**Assignment:** Copy out each of the following lines word for word.

==================================================

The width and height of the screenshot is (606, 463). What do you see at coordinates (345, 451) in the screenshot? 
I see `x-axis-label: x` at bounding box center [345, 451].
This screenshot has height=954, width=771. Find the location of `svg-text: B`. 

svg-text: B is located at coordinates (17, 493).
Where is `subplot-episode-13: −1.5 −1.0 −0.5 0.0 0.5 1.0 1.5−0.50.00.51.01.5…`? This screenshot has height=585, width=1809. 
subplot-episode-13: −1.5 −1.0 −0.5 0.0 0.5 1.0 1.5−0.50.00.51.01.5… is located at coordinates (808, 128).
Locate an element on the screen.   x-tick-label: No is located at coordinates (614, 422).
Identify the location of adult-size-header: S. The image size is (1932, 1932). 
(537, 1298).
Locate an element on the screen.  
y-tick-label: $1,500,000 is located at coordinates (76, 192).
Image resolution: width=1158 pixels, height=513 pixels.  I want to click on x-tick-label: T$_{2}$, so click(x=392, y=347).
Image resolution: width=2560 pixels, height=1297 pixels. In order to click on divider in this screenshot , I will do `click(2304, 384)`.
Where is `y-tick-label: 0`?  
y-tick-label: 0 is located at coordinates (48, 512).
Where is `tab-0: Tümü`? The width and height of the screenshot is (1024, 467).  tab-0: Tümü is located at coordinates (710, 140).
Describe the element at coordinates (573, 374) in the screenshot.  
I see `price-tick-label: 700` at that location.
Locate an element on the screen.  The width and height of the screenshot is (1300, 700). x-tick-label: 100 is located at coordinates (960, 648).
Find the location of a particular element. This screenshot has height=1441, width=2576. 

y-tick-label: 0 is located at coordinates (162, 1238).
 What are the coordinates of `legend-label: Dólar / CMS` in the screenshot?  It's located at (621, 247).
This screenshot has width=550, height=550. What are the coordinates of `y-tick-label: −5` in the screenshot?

==================================================

**Written reply:**
The width and height of the screenshot is (606, 463). What do you see at coordinates (345, 451) in the screenshot? 
I see `x-axis-label: x` at bounding box center [345, 451].
This screenshot has height=954, width=771. Find the location of `svg-text: B`. 

svg-text: B is located at coordinates (17, 493).
Where is `subplot-episode-13: −1.5 −1.0 −0.5 0.0 0.5 1.0 1.5−0.50.00.51.01.5…`? This screenshot has height=585, width=1809. 
subplot-episode-13: −1.5 −1.0 −0.5 0.0 0.5 1.0 1.5−0.50.00.51.01.5… is located at coordinates (808, 128).
Locate an element on the screen.   x-tick-label: No is located at coordinates (614, 422).
Identify the location of adult-size-header: S. The image size is (1932, 1932). 
(537, 1298).
Locate an element on the screen.  
y-tick-label: $1,500,000 is located at coordinates (76, 192).
Image resolution: width=1158 pixels, height=513 pixels.  I want to click on x-tick-label: T$_{2}$, so click(x=392, y=347).
Image resolution: width=2560 pixels, height=1297 pixels. In order to click on divider in this screenshot , I will do `click(2304, 384)`.
Where is `y-tick-label: 0`?  
y-tick-label: 0 is located at coordinates (48, 512).
Where is `tab-0: Tümü`? The width and height of the screenshot is (1024, 467).  tab-0: Tümü is located at coordinates (710, 140).
Describe the element at coordinates (573, 374) in the screenshot.  
I see `price-tick-label: 700` at that location.
Locate an element on the screen.  The width and height of the screenshot is (1300, 700). x-tick-label: 100 is located at coordinates (960, 648).
Find the location of a particular element. This screenshot has height=1441, width=2576. 

y-tick-label: 0 is located at coordinates (162, 1238).
 What are the coordinates of `legend-label: Dólar / CMS` in the screenshot?  It's located at (621, 247).
This screenshot has width=550, height=550. What are the coordinates of `y-tick-label: −5` in the screenshot?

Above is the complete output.